Kamman was a music teacher in Detroit, who also gained notice as a performer in vaudeville. She toured in several shows, including The Fencing Master (1894), Run on the Bank (1895), The Governors (1897), Hunting for Hawkins (1901), and On the Stroke of 12 (1903). She sang soprano parts, but also sometimes toured as a "lady baritone" novelty singing act. She was also the music and art editor for the newspaper Detroit Journal. Later in her career, she played piano on radio, and in theatres during silent films.
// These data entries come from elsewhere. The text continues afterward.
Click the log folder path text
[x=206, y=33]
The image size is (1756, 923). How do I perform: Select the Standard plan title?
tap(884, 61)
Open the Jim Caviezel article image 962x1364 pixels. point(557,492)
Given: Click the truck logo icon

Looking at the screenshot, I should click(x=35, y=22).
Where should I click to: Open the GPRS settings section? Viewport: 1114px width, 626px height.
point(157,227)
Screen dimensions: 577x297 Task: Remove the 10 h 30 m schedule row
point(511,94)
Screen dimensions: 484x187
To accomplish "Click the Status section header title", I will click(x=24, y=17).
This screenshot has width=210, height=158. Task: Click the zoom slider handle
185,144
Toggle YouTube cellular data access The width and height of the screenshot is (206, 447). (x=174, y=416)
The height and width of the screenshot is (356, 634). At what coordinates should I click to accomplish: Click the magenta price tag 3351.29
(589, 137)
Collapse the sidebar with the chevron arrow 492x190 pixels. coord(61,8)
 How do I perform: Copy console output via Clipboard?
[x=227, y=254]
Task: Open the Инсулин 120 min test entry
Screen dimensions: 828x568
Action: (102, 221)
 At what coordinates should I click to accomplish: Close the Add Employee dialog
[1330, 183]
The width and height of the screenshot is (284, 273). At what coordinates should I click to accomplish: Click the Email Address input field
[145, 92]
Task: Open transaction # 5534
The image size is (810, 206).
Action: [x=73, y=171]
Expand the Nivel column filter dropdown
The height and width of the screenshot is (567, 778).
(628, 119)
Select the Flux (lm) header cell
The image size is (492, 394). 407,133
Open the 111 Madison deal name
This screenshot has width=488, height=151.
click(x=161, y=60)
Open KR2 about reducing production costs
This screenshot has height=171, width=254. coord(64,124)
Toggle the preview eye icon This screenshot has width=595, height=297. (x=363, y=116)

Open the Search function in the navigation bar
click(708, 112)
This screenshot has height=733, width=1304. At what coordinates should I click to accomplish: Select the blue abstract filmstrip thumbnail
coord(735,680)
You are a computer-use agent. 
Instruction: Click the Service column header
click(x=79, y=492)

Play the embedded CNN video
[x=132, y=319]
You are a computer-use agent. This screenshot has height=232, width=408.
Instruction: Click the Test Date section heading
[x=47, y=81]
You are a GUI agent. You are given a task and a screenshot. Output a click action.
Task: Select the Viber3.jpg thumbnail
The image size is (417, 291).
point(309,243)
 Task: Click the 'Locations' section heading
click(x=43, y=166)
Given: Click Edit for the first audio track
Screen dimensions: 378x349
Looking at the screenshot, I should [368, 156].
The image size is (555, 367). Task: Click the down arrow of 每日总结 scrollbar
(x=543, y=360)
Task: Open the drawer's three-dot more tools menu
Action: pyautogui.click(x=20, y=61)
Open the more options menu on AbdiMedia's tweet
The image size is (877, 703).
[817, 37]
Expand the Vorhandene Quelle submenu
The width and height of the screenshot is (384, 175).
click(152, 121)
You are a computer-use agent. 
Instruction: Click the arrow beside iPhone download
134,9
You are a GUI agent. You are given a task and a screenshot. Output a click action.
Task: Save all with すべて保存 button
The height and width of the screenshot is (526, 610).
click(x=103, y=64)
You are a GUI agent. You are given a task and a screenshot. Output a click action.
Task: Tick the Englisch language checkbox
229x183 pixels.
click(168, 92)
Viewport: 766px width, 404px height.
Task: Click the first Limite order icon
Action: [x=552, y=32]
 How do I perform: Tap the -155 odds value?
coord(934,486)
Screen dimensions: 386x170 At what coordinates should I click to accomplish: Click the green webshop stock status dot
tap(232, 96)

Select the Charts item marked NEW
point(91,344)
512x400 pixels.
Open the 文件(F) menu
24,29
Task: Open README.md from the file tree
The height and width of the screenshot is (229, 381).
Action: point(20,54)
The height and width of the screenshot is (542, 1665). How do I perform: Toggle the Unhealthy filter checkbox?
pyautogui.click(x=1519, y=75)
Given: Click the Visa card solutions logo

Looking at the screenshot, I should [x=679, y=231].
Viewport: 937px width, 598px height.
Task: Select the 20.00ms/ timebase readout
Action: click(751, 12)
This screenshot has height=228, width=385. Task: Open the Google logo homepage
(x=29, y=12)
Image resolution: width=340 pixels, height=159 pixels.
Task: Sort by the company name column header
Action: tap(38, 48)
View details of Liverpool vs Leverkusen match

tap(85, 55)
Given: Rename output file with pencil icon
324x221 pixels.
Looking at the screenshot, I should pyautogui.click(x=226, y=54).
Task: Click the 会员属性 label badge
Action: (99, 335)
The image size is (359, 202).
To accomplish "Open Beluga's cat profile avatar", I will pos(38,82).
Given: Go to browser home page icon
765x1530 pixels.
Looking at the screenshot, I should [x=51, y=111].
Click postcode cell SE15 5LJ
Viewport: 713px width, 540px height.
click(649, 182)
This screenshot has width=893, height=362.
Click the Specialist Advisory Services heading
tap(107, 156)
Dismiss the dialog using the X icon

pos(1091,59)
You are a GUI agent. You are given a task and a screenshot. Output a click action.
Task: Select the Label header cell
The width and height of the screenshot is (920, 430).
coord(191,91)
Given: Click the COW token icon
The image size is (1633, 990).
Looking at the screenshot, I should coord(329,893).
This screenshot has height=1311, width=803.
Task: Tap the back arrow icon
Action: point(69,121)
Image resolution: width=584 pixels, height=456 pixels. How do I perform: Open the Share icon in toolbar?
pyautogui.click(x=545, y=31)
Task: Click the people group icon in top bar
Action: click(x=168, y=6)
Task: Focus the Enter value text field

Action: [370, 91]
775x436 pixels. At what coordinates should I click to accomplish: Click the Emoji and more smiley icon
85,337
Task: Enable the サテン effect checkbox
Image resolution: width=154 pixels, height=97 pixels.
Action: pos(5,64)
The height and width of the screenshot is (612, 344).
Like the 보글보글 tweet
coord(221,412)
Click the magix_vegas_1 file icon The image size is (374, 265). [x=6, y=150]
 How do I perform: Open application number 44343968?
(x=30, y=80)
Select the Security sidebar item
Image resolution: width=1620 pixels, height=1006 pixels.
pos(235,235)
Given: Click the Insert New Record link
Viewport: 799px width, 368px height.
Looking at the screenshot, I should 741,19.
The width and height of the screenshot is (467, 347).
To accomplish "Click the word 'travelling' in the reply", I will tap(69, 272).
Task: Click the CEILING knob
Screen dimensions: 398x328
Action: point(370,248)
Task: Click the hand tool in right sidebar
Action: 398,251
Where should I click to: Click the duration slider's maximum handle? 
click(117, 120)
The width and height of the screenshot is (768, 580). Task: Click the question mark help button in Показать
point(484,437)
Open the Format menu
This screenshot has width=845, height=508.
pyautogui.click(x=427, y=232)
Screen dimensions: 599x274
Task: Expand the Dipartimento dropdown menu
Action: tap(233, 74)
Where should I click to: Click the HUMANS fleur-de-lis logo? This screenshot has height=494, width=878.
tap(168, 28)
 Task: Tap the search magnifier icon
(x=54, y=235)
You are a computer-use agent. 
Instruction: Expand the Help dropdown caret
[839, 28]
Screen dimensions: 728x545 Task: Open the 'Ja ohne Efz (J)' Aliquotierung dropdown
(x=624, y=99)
Published works by Kamman included
- "The Dance of the Brownies" (1893)
- "The American Two-Step" (1895)
- "Clover" (1898),
- "Darktown Doings" (1898)
- "Dance of the White Rats" (1901)
- "Hunting for Hawkins" (1901)
- "I Love You Yet" (1903)
- "Skirmish" (1903),
- "What's Your Hurry?" (1922)
- "The Old Fashioned Love of the Days Long Ago" (1928)
- "In Twilight Land" (1928)

== Personal life ==
Effie F. Kamman lived in Los Angeles, California, for several years, until shortly before her death. She died in 1933, aged 64 years, in Detroit. Her gravesite is with her parents' and her sister's, in Michigan.